Charon threat model
This page outlines a threat model for Charon, in the context of it being a Distributed Validator middleware for Ethereum validator clients.
Actors
- Node owner (NO)
- Cluster node operators (CNO)
- Rogue node operator (RNO)
- Outside attacker (OA)
General observations
This page describes some considerations the Obol core team made about the security of a distributed validator in the context of its deployment and interaction with outside actors.
The goal of this threat model is to provide transparency, but it is by no means a comprehensive audit or complete security reference. It’s a sharing of the experiences and thoughts we gained during the last few years building distributed validator technologies.

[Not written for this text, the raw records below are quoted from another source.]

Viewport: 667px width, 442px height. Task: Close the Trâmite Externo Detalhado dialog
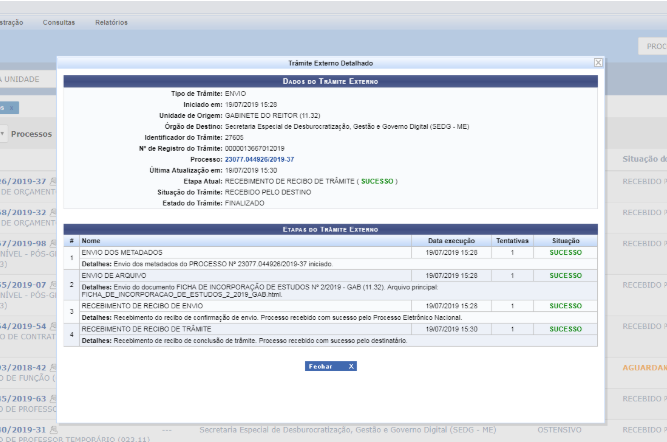click(598, 62)
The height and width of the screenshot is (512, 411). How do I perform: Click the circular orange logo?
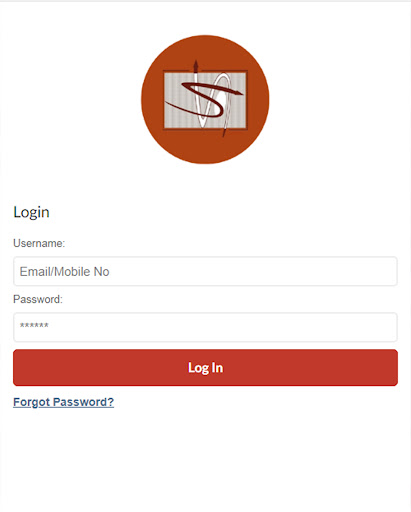[205, 99]
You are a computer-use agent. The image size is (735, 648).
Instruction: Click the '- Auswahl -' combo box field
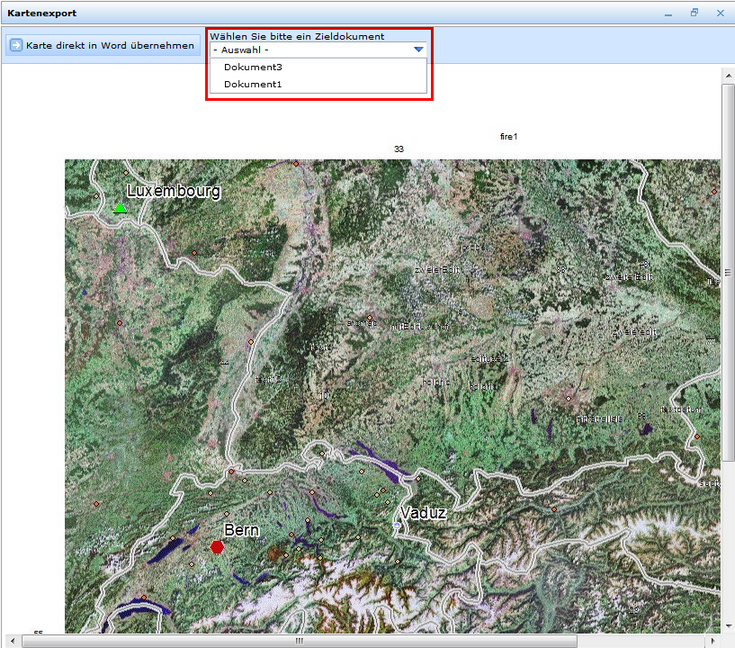310,49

While to the Beacon Chain, a distributed validator is seen in much the same way as a regular validator, and thus retains some of the same security considerations, Charon’s threat model is different from a validator client’s threat model because of its general design.
While a validator client owns and operates on a set of validator private keys, the design of Charon allows its node operators to rarely (if ever) see the complete validator private keys, relying instead on modern cryptography to generate partial private key shares.
An Ethereum distributed validator employs advanced signature primitives such that no operator ever handles the full validator private key in any standard lifecycle step: the BLS digital signature scheme employed by the Ethereum network allows distributed validators to individually sign a blob of data and then aggregate the resulting signatures in a transparent manner, never requiring any of the participating parties to know the full private key to do so.
If the subset of the available Charon nodes is lower than a given threshold, the cluster is not able to continue with its duties.
Given the collaborative nature of a Distributed Validator cluster, every operator must prioritize the liveliness and well-being of the cluster. Charon, at the moment of writing this page cannot reward and penalize operators within a cluster independently.
This implies that Charon’s threat model can’t quite be equated to that of a single validator client, since they work on a different - albeit similar - set of security concepts.
Identity private key
A distributed validator cluster is made up of a number of nodes, often run by a number of independent operators. For each DV cluster there’s a set of Ethereum validator private keys on which they want to validate on behalf of.
Alongside those, each node (henceforth ‘operator’) holds an SECP256K1 identity private key, referred to as an ENR, that identifies their node to the other cluster operators’ nodes.
Exfiltration of said private key could lead to possible impersonation from an outside attacker, possibly leading to intra-cluster peering issues, eclipse attack risks, and degraded validator performance.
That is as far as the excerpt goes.